Investing when planning for or nearing retirement requires a different approach than investing at a different stage of life. As a younger person, you can afford to put your money in high-risk investments that may be largely untested. But when building for retirement, the investments you choose should be stable, proven, and profitable.
Assets that generate a constant flow of cash throughout retirement are preferred. For the utmost peace of mind, the assets shouldn’t be overly sensitive to inflation or subject to sudden price dips.
Lastly, if the asset is something that will always be in demand because people need it, it can help you create a retirement portfolio that is more secure than most.
The one asset class that has the above qualities is real estate investing. Real estate investing is excellent for retirement because it is a hedge against inflation. The prices of homes move slowly and so they are relatively stable. Houses will always be needed by people and a real estate investment will generate passive income while your principal remains intact.
Incorporating real estate into your retirement strategy is a recommended way to make it more resilient. Regardless of whether you know a lot or little about managing an investment property, this is something you can do. That’s because real estate investing is broad and there is at least one property investment method that will be a perfect match for you.
Investing in real estate for retirement; what you should know
There are several criteria to use when deciding the specific property investment strategy to use; how much capital you have, how much you know about houses, and whether you want this to be an active or passive investment. But, before you settle on the best property investment strategy for your retirement plan, here are a few things to know.
- Real estate serves as a store of value: The money you invest as a down payment on a house and your mortgage payments are ways of saving money. You can get that money back with returns when you sell the home.
- A stable investment: Real estate is a lot less volatile than stocks and it has the potential to appreciate at the same or even a higher rate than stocks. Owning several properties is a great way to diversify your investment portfolio.
- Source of passive income: Probably the best thing about real estate is that you can draw significant income from the home without depleting your capital.

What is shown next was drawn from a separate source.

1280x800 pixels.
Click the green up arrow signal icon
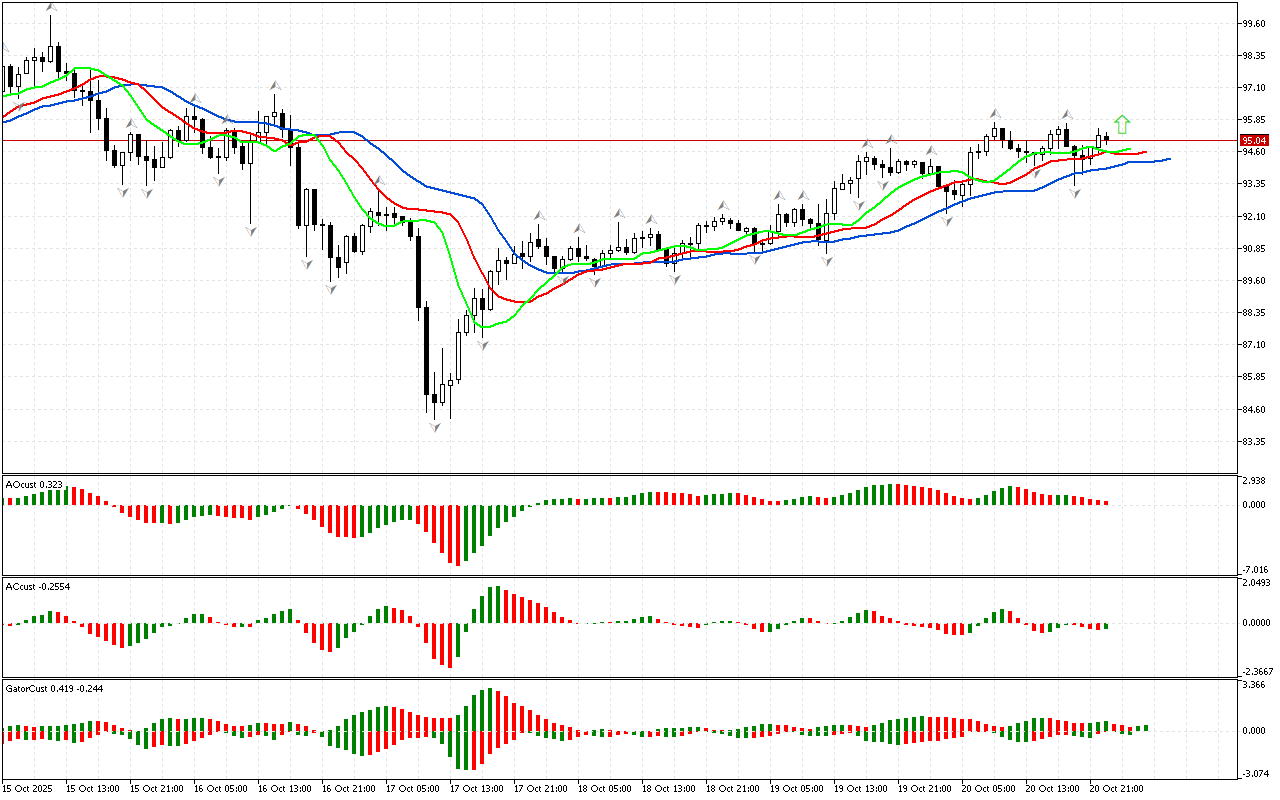pyautogui.click(x=1122, y=124)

- Buy with leverage: You only need 20% of the purchase price of a home to acquire it. But once you do, you can earn income on the property as if you paid 100% of its sales price.

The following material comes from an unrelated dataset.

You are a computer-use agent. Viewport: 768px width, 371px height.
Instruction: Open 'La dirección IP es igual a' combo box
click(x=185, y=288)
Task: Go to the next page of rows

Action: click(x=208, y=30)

- Various options for financing a home: You can buy one property and after paying part of the mortgage, use that property to finance the purchase of another property.
- Marketing your apartment to great tenants: Making a success of a property investment requires skilled marketing and competition for tenants is fierce.
- Vacancies and bad tenants: The earning potentials of real estate may be impaired by a lack of tenants or the presence of tenants who don’t pay their rent.
- Upfront cost: To buy an investment property, you may be required to pay 20% of the cost of the home, which can be a lot of money.
- Operational difficulties: Houses need to be looked after and the strain of keeping the home in the best condition may be too much for some retired folks.
- Not easy to liquidate: Finding a buyer for a home is not always straightforward. It may take time and the process can be difficult.
Ways to Invest in Real Estate
Despite these challenges, real estate investing is still a good option to add to your retirement strategy. The difficulties inherent in owning properties should not be viewed as deterrents. They should guide your choice of real estate investing method.
Here is a list of the possible ways you can use real estate investing to shore up your retirement strategy:
- Use a Real Estate Investment Trust (REIT): An REIT lets you invest in properties without the hassle of searching for the right house, finding tenants, and managing the home.
- Fix-and-flip properties: With this method, you do not have to deal with tenants. You simply find and buy a dilapidated home at a low price, renovate it, and sell it for profit.
- Rental properties: This is the traditional real estate investment route. But the difficulty of managing tenants and a rental property can be lessened by hiring a property manager.
- Commercial rental properties: The tenants in these types of properties are businesses. Commercial properties offer better returns than residential properties but they cost more.
- Real estate crowdfunding: This is a relatively new way of investing in real estate. It allows several investors to pool resources to buy properties they would not be able to afford individually.
What is the best real estate investment strategy for you? To ensure that you are looking at all the factors when making that decision, you should talk to a retirement planner with expertise in real estate investments.